▸ WHAT YOU HAVE TO DO
Which lines of the records below contain the word "computer"? Report each of them in full.

▸ ENTRIES SUPPLIED
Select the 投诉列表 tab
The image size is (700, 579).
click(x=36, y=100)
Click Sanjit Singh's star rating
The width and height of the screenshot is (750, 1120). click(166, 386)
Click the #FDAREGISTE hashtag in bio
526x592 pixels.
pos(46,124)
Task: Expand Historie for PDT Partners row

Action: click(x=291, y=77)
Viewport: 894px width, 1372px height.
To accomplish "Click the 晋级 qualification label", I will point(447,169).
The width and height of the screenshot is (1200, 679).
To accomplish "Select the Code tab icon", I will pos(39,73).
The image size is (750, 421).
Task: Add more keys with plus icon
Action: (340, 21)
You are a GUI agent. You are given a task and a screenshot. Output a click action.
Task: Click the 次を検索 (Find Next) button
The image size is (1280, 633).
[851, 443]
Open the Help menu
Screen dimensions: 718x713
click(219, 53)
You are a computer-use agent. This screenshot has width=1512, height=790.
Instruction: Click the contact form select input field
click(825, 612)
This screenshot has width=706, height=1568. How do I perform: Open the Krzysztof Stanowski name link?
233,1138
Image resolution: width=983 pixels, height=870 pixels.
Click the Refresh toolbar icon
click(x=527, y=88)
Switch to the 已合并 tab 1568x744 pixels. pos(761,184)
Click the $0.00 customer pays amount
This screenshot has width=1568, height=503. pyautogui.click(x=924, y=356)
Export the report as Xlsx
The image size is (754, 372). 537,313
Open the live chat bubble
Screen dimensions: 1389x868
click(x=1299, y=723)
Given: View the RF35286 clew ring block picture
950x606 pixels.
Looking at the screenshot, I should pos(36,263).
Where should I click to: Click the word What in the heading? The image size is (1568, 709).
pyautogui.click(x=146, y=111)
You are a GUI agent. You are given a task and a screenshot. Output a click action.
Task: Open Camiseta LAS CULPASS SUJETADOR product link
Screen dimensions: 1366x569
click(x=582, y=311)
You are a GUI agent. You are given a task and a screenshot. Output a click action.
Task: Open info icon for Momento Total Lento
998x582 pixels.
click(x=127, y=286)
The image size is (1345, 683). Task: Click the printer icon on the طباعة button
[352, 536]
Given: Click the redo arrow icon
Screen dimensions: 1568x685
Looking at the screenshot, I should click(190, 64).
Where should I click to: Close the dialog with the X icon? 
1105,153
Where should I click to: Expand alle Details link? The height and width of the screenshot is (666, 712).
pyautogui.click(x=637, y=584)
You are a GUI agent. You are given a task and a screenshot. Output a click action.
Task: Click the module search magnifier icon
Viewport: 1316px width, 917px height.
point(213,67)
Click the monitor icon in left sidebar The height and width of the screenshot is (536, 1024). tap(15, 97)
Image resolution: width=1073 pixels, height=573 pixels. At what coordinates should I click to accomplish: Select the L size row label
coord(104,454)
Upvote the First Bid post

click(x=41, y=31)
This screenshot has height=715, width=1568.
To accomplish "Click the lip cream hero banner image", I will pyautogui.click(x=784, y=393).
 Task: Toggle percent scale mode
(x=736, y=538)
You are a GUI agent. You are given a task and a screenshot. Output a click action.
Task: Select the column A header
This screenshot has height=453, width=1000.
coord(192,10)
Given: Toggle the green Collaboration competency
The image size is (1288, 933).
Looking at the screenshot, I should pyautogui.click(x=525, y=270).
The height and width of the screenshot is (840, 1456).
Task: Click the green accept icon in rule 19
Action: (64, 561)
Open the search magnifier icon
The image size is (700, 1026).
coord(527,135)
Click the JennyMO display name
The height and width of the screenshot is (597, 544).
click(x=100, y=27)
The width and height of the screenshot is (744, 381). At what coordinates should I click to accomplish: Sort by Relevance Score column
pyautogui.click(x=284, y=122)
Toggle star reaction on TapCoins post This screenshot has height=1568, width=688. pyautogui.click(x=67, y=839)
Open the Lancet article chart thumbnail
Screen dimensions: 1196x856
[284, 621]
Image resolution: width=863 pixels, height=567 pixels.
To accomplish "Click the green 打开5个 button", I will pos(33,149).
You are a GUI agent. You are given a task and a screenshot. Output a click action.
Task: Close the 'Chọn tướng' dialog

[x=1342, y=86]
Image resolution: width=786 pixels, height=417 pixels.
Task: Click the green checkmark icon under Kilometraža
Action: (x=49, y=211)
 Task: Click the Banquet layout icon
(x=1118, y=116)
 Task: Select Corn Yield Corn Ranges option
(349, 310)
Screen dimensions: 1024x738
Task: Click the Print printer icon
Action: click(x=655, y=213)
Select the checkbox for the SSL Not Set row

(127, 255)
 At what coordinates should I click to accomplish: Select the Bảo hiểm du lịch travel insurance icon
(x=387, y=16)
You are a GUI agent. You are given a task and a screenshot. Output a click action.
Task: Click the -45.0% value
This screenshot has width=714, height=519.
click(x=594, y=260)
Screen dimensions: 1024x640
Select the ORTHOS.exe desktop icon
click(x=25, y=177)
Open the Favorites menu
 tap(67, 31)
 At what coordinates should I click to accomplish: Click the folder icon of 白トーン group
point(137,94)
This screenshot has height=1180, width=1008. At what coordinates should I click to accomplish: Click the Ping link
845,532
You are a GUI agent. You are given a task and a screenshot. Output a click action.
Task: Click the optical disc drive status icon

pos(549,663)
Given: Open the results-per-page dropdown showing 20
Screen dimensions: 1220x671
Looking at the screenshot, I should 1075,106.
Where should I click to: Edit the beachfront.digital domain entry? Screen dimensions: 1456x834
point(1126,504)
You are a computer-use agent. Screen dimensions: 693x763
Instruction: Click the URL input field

▸ REPLY TO THE EXERCISE
You are a computer-use agent. This screenshot has width=1512, height=790.
You are a computer-use agent. Screen dimensions: 693x763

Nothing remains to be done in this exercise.